I agree you build relationships by putting in the time but I think lots of dads struggle with this. My own dad was honestly an unpredictably violent, mean man until in the 90s he started an antidepressant for pain and he became 180 degrees opposite. He lived close by when i married and had kids but even though he was a changed man, he was not comfortable coming by for a visit unless I initiated and my mother was present. But if I needed something fixed, he'd pop over, fix it and be ready to leave until I said how about a cold drink? Only then did he sit still long enough for a conversation. He was not good about putting the time in. If anyone said I would live with him voluntarily, I'd never have believed it. Now he's forced to put the time in because I had 76 MD appts last year (I don't count them, it was a tax thing) and he is my ride. That's a lot of hours talking, singing, and silence in the car. He's being forced to put in the time and we are much closer much to my surprise. What happened to me totally screwed up my life plan but it gave me some things I never had reason to expect, like a closer relationship with my dad. I sang American Pie with my dad in the car at 7, if someone said this would happen when I was 45, I would've said you haven't met my dad. The truth was I was the one who hadn't met my dad.
maybe you are getting a second chance and the price is a flashlight?
only you know your dad and what you believe to be his true intentions but sometimes they catch us on the sly opening up a whole new path to a different relationship.
My husband and I do not eat meat (four legged animals). My brother sent us a big gift from Omaha Steaks. We ate the wonderful things that we could and gifted away the rest. Our neighbors got the steaks, my motherinlaw got the porkchops and other friends got the other meats. Brother made a lot of people happy.
UA: you might be sorry down the road if you don't put in the time with your DAd and there will be no way to change it.
UA, you talk about them too much to convince me you do not in some small way care, even if it's mostly negative. You did that nice Irish thing for your mom. Correct me if I'm wrong, but I think you would like them to change and then you would have a better relationship? People rarely change. But your response can change and who knows what will happen with just that one change in response?

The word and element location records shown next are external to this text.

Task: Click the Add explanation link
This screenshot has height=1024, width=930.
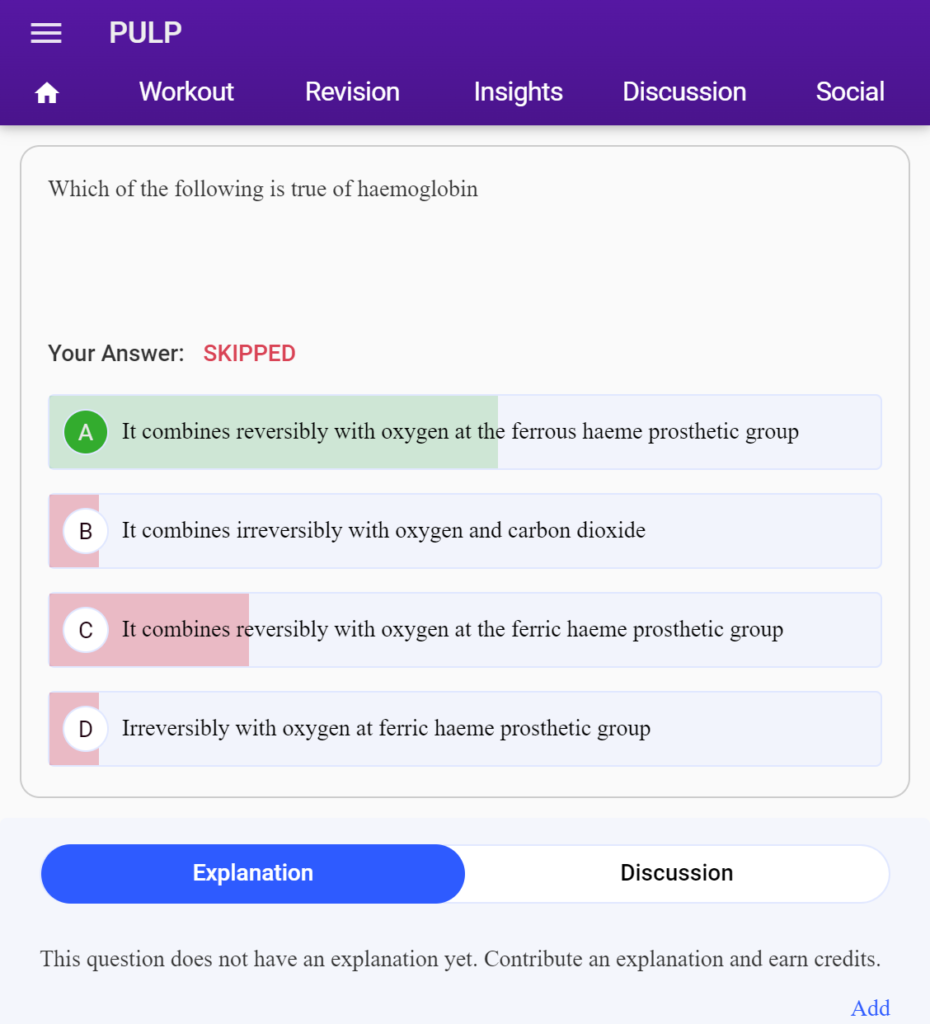Action: tap(870, 1008)
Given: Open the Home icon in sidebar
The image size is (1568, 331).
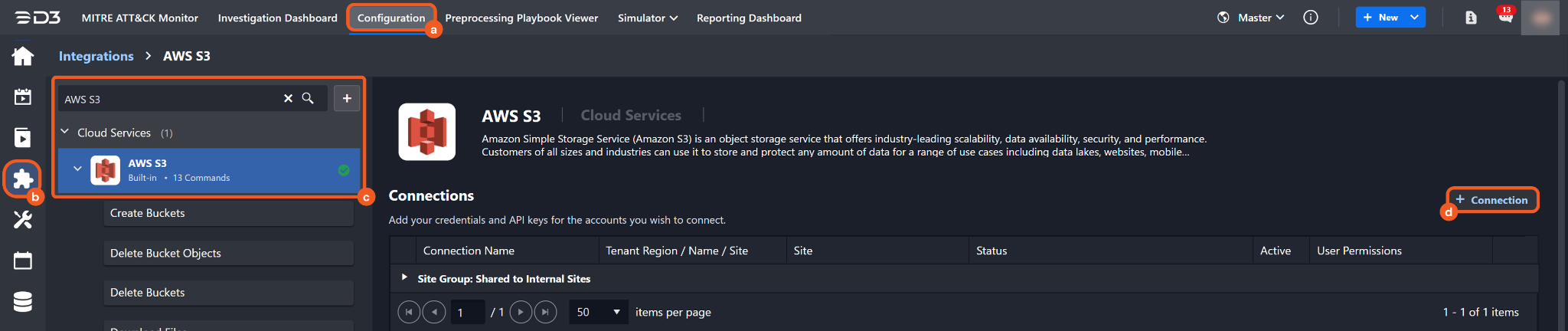Looking at the screenshot, I should click(x=23, y=56).
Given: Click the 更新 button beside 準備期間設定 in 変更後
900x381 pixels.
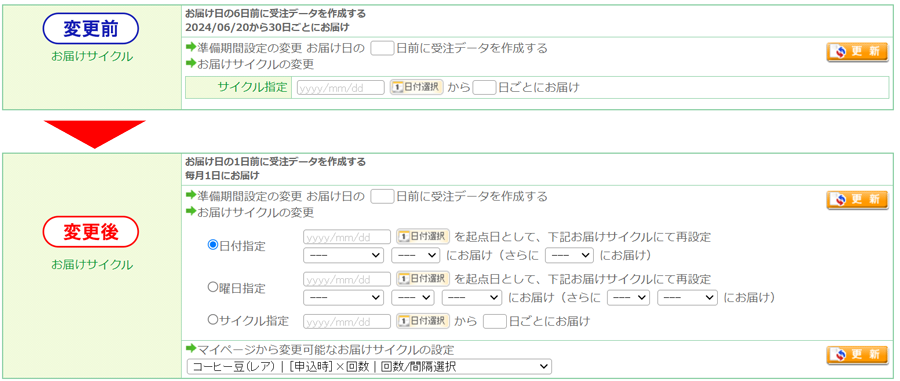Looking at the screenshot, I should [858, 200].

for years when I thought my father to be a cold, heartless, SOB and I could not fathom why this man ever had children, this quote got me through a lot of times when I was ready to say "F you, old man" and never see him again: stop going to the hardware store for butter. Every time he did not act the way I wanted a loving father to act, I thought about that statement. At that time, I was seeking something from him, that he just didn't "sell", so it didn't matter how many times I went into something expecting a loving response, I was expecting to find butter at the hardware store and that would never happen.
then he changed thus blowing that theory, but that was better living through chemistry. But honestly, that one statement I have used a lot in life.
I agree with FS. I have seen life long regrets over these types of things.